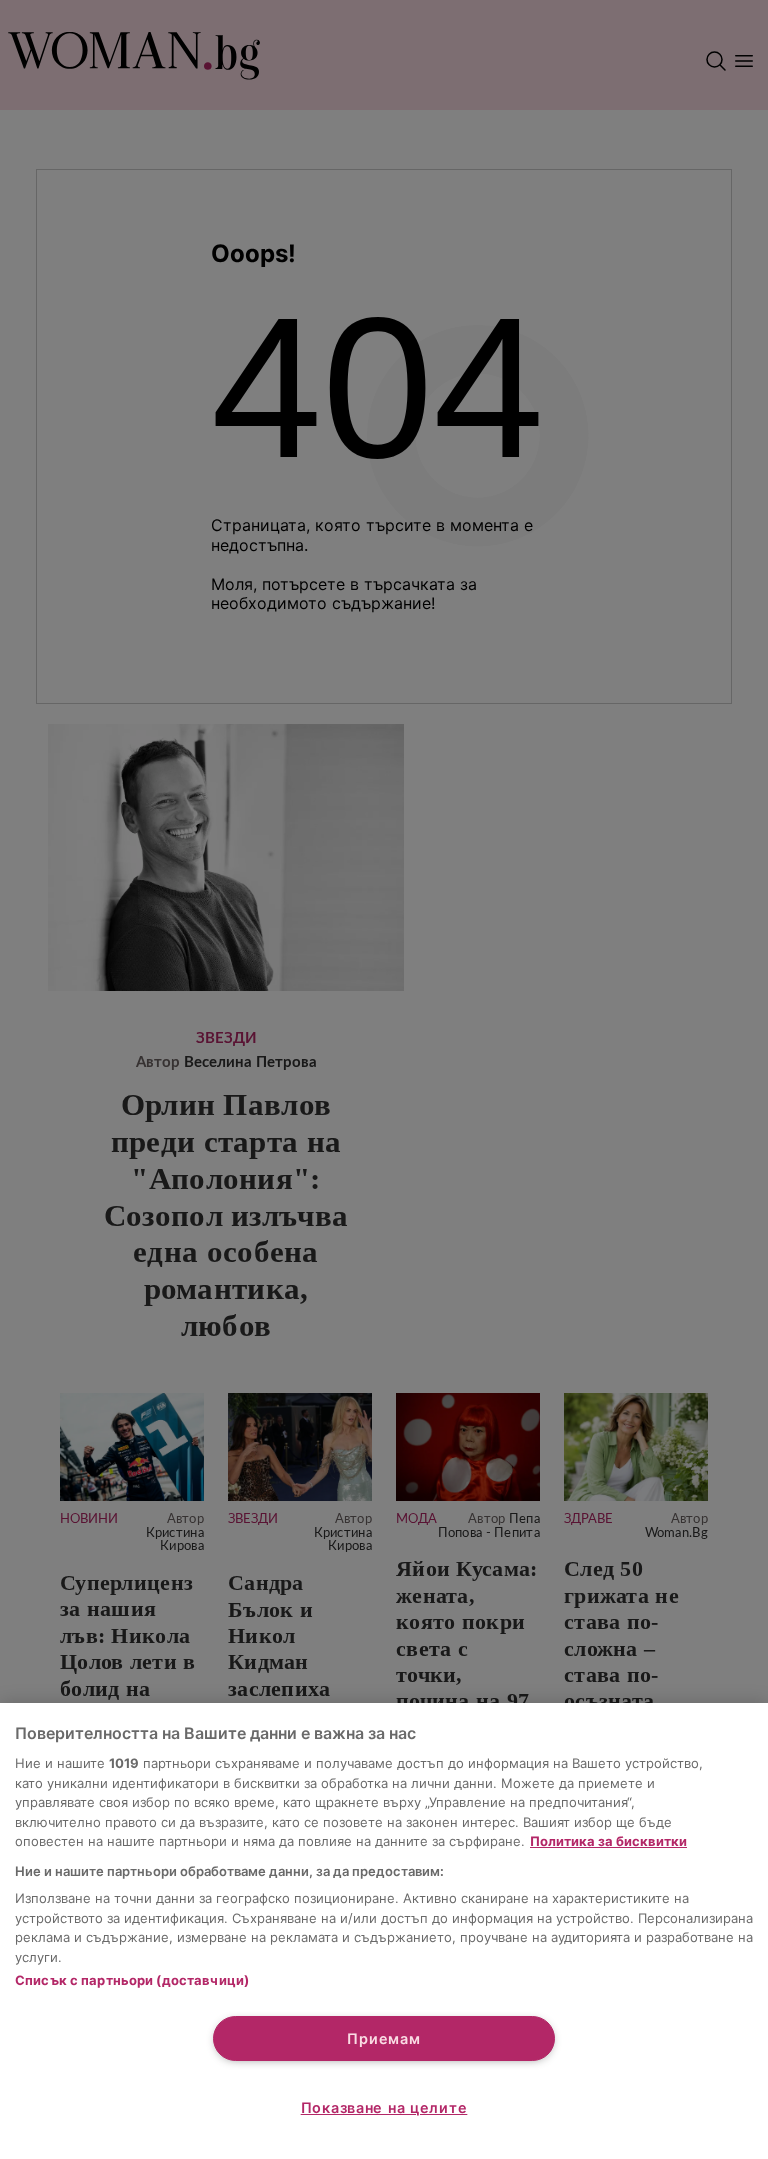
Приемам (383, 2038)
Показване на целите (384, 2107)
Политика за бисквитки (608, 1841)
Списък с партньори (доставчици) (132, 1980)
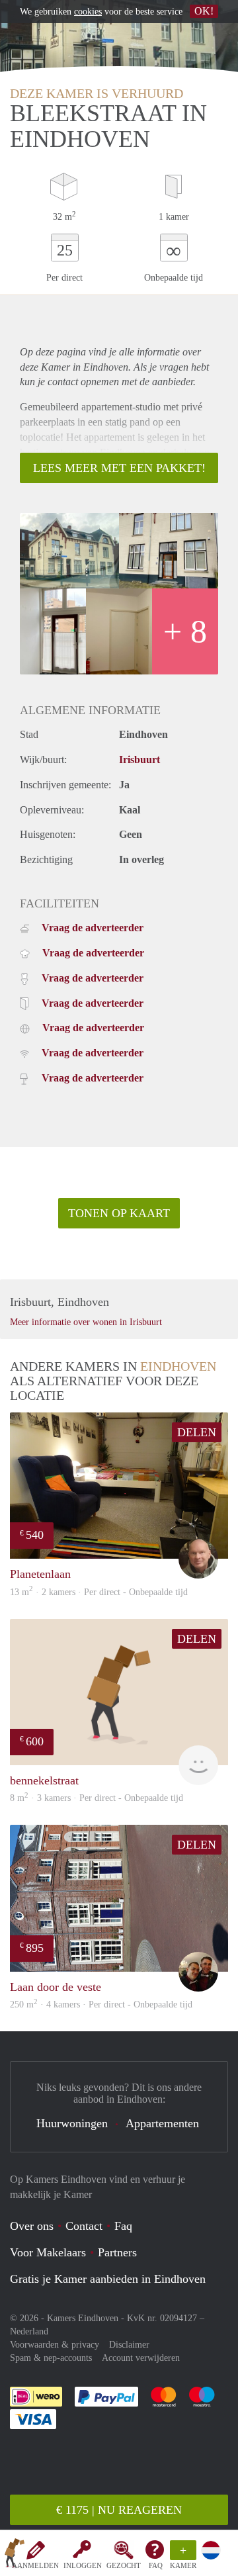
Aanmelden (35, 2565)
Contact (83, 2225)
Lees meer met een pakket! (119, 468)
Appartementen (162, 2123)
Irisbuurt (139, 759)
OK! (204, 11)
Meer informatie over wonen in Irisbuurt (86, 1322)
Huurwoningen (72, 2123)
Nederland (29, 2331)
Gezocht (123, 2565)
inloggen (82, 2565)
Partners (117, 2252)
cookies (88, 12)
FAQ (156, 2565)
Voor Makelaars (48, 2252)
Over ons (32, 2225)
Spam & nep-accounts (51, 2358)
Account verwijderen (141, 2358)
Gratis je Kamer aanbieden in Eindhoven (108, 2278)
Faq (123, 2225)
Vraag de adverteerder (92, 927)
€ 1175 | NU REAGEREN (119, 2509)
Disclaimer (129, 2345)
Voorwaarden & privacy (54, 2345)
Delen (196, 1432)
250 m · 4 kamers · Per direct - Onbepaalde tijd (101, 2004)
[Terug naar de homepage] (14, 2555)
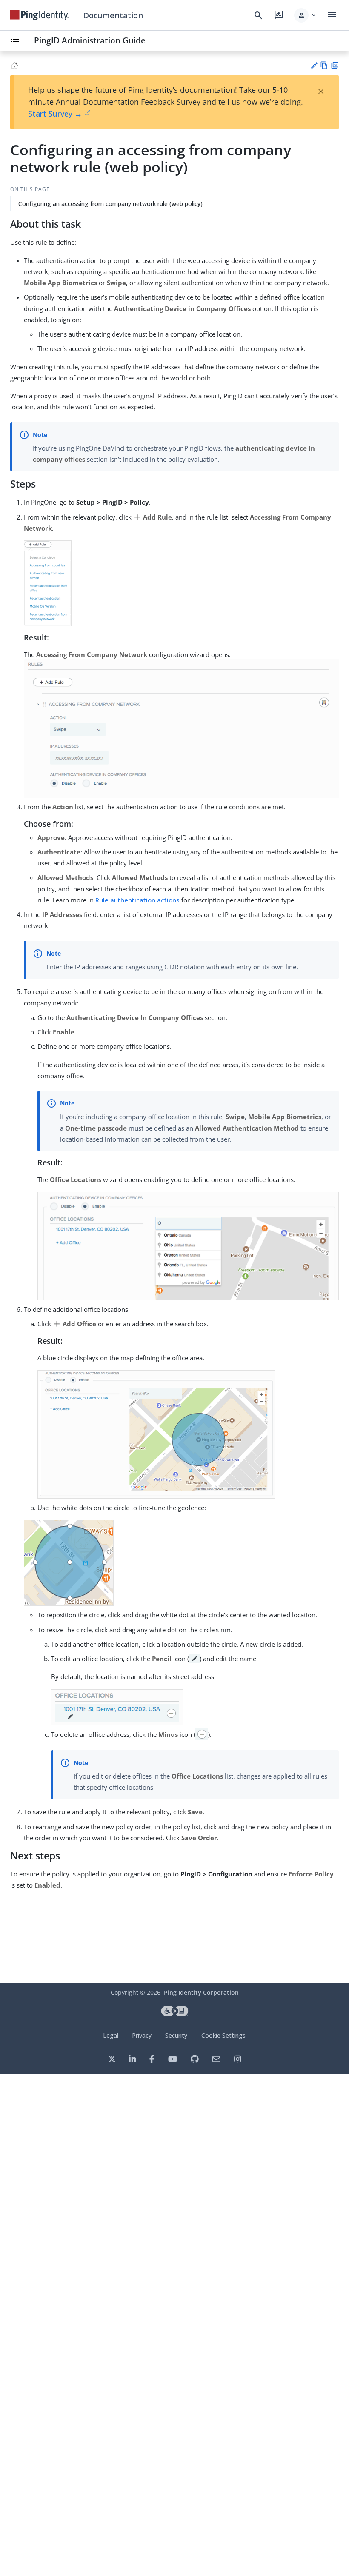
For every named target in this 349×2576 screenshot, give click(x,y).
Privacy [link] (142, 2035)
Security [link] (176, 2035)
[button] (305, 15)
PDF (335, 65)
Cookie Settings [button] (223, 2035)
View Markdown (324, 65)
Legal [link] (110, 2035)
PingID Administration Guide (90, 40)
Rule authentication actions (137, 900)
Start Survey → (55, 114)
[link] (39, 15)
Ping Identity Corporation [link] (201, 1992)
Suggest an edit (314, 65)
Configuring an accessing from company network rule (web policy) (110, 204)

▬▬▬▬▬▬▬▬▬▬

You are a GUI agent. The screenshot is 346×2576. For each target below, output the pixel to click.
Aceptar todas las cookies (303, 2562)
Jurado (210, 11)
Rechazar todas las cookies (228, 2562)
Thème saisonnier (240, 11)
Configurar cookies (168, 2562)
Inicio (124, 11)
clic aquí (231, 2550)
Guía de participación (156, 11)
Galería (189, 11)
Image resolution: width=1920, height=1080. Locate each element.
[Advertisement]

▬▬▬▬▬▬▬▬▬▬

§ **What needs to be done**
Give back, word for word, only the lines above from the line holding "Rechazar todas las cookies (228, 2562)" to the line holding "[Advertisement]", both included.

§ **Result of this exercise**
Rechazar todas las cookies (228, 2562)
Thème saisonnier (240, 11)
Configurar cookies (168, 2562)
Inicio (124, 11)
clic aquí (231, 2550)
Guía de participación (156, 11)
Galería (189, 11)
Image resolution: width=1920, height=1080. Locate each element.
[Advertisement]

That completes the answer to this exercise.